## Instructions for the task
Filter the records below down to lines containing "logo".

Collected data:
- - - - -

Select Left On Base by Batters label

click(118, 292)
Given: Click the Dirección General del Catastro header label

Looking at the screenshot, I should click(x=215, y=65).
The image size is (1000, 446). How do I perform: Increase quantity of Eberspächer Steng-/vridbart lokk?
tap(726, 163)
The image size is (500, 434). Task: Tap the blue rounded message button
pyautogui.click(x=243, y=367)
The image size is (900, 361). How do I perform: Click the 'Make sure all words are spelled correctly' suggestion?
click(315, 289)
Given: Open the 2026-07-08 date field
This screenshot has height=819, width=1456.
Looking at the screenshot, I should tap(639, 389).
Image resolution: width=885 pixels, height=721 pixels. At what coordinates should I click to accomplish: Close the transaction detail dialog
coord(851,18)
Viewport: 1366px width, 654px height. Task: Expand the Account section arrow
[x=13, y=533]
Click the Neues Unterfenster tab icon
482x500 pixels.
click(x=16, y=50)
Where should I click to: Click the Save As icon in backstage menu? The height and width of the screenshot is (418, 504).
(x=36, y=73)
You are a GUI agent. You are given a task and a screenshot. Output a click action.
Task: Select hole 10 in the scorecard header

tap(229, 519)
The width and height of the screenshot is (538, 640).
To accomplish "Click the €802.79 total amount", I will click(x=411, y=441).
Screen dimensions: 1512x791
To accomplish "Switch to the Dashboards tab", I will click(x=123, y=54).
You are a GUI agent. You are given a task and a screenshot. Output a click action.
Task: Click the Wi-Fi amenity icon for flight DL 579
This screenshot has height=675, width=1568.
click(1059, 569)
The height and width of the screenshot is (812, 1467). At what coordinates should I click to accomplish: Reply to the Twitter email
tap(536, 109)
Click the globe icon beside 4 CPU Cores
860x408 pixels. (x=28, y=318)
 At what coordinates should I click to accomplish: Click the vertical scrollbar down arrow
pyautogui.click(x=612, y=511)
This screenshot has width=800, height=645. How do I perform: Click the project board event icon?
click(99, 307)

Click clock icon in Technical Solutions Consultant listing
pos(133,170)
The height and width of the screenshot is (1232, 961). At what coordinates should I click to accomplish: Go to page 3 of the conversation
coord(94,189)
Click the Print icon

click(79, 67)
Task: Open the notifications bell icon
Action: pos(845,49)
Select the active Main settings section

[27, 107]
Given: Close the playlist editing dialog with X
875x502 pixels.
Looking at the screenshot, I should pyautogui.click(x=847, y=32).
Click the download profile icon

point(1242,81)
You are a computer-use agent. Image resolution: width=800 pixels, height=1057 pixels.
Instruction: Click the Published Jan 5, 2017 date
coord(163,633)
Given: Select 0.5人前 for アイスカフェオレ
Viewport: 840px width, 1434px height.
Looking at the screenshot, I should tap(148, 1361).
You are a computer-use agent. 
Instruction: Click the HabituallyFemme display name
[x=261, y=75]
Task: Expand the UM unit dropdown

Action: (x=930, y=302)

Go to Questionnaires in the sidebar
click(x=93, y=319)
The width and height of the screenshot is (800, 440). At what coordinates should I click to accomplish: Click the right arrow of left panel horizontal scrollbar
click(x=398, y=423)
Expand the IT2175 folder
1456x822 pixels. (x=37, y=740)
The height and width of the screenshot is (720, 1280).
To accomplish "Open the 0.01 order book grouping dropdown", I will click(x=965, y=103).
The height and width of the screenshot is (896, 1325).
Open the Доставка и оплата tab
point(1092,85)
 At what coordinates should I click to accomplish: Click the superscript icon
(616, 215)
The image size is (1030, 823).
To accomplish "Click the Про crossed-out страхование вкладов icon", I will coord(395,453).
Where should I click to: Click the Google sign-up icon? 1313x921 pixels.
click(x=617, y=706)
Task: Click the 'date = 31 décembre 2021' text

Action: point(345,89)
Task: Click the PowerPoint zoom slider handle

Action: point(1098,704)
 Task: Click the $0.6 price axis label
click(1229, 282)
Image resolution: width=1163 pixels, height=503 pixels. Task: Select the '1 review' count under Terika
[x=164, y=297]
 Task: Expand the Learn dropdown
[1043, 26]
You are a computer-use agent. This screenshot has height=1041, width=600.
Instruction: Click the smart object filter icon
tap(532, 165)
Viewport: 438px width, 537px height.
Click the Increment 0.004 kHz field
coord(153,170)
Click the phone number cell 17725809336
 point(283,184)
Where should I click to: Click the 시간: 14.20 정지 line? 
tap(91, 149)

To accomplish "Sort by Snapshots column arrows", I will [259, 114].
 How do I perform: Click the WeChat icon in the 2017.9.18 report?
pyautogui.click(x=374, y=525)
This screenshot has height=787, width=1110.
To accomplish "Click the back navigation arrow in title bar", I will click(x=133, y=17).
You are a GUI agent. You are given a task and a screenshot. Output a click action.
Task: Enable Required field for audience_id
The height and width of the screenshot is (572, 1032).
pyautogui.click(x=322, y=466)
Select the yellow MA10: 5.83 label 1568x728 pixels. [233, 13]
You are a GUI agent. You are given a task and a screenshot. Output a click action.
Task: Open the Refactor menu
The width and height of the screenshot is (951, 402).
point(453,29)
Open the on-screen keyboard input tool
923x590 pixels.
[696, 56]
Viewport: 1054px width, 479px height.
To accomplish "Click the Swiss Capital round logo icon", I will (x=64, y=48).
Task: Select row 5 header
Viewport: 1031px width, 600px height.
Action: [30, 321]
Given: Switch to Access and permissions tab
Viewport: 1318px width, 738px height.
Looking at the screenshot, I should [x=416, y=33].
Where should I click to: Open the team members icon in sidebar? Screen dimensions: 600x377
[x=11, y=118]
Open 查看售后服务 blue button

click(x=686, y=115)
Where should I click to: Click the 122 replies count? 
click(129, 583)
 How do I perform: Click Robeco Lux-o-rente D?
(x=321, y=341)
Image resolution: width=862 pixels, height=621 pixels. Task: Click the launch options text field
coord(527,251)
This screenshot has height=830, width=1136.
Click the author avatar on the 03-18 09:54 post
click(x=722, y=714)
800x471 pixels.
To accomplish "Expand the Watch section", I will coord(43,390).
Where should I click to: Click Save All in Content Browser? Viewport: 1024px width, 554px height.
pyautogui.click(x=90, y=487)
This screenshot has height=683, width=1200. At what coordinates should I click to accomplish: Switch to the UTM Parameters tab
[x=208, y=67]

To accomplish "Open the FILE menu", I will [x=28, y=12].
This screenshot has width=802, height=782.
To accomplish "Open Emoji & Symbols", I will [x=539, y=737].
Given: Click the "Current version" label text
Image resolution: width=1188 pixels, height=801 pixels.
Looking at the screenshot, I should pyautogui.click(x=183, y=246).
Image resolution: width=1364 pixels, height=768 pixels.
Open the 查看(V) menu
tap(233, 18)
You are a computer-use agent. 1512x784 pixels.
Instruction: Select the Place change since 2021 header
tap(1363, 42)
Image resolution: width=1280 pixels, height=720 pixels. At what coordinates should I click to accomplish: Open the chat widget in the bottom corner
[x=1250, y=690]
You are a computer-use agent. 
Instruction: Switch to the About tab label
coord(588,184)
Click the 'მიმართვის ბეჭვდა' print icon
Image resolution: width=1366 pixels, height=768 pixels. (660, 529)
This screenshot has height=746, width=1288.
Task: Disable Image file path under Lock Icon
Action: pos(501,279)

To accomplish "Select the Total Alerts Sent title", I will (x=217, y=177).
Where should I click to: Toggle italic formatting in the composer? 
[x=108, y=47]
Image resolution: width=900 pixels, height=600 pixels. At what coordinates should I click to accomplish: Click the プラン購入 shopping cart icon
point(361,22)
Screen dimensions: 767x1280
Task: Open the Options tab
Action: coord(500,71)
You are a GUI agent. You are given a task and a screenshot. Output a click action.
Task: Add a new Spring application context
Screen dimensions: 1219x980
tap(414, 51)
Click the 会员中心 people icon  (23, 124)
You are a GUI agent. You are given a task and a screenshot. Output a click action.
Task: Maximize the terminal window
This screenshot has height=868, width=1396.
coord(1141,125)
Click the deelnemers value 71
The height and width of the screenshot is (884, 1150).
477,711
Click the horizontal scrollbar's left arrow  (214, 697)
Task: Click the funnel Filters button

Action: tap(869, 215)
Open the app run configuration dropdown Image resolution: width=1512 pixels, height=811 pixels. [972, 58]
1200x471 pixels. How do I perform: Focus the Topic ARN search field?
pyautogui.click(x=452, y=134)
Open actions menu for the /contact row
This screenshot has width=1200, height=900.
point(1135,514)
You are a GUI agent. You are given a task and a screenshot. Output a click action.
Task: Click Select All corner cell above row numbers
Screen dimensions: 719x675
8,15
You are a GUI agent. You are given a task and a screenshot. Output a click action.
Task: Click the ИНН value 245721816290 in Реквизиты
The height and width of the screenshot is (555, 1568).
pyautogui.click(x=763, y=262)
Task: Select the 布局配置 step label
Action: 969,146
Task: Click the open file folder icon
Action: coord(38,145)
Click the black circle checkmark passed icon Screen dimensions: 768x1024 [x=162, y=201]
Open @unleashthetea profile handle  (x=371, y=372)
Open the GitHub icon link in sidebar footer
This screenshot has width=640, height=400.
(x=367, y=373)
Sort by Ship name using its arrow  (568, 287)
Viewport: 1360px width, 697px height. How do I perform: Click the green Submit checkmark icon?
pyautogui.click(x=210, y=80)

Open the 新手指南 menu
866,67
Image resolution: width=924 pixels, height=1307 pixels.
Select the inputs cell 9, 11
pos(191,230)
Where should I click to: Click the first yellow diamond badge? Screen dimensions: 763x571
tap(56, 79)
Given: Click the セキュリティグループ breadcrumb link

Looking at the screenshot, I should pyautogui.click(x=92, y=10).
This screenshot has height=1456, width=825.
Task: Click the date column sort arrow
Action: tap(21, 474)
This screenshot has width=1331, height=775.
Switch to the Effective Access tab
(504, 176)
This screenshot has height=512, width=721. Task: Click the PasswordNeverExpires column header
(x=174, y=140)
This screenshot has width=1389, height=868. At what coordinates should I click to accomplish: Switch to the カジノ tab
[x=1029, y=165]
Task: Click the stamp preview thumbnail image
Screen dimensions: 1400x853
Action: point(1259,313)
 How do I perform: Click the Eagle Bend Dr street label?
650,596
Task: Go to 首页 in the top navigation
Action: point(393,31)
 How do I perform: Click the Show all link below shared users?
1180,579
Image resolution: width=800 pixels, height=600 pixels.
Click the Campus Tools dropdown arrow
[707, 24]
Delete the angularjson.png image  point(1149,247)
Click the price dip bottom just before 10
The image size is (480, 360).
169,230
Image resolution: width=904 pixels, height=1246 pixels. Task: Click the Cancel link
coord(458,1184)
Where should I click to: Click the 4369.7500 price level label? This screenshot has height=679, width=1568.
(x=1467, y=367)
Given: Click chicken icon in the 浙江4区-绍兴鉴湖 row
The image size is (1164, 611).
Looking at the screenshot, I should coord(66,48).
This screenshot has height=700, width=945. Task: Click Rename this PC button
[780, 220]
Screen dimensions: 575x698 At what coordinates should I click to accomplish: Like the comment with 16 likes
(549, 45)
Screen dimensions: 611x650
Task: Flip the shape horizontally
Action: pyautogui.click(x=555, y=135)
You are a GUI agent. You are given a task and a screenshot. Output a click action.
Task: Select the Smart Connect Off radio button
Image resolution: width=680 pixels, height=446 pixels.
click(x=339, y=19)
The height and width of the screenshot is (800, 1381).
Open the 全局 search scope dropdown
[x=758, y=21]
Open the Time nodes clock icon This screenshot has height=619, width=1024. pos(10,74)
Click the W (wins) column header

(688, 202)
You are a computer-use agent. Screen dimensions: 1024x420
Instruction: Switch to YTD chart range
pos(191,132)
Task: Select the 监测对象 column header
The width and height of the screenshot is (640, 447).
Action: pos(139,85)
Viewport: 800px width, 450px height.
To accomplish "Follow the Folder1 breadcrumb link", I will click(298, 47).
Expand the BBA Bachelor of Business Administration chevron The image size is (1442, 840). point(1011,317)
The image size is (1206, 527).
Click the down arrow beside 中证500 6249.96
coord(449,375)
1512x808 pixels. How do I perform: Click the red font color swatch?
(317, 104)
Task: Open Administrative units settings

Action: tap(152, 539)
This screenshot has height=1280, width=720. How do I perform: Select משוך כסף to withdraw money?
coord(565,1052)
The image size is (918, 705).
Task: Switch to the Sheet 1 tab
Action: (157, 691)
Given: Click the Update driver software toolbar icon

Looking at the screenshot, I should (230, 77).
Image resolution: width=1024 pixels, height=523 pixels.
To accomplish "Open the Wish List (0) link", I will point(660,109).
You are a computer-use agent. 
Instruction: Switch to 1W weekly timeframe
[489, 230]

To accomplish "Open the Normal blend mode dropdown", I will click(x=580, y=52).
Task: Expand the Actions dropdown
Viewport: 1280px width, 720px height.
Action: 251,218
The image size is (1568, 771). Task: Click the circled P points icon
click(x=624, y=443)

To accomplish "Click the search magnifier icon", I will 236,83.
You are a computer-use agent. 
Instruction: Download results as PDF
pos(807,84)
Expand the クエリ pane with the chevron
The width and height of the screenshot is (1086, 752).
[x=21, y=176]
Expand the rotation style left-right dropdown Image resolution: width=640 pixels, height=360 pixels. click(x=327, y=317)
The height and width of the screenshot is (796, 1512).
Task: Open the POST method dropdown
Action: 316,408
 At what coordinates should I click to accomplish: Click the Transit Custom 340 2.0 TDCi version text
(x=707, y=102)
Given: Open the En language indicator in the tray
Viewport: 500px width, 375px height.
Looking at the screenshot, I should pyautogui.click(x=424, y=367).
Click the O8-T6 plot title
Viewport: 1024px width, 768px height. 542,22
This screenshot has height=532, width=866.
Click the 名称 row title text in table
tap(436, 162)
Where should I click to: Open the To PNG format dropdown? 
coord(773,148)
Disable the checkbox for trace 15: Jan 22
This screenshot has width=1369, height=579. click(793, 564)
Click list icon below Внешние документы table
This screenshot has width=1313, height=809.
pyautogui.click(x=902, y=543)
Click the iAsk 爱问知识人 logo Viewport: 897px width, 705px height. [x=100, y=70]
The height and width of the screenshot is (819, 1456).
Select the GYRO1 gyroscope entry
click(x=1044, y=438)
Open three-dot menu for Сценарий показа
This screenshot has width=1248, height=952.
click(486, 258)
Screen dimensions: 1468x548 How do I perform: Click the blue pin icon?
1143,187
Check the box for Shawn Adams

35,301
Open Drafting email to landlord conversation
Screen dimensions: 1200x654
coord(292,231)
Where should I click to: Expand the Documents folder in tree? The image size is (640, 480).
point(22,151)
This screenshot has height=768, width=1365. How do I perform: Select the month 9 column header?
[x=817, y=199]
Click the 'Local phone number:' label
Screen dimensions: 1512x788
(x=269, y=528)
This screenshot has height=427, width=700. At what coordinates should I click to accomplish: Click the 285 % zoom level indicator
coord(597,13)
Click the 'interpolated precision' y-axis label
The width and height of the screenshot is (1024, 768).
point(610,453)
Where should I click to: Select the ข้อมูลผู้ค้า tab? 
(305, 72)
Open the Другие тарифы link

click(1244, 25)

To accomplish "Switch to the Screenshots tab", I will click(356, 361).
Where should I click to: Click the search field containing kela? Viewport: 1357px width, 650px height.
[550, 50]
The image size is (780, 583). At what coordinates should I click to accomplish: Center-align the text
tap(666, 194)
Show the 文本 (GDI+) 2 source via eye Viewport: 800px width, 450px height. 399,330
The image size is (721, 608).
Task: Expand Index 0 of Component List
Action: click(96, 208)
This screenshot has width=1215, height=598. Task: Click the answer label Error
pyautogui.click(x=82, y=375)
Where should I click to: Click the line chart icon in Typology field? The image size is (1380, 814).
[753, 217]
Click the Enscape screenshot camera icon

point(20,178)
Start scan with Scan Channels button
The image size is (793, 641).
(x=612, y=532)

- - - - -

## Task solution
To accomplish "Click the Swiss Capital round logo icon", I will (x=64, y=48).
Click the iAsk 爱问知识人 logo Viewport: 897px width, 705px height. [x=100, y=70]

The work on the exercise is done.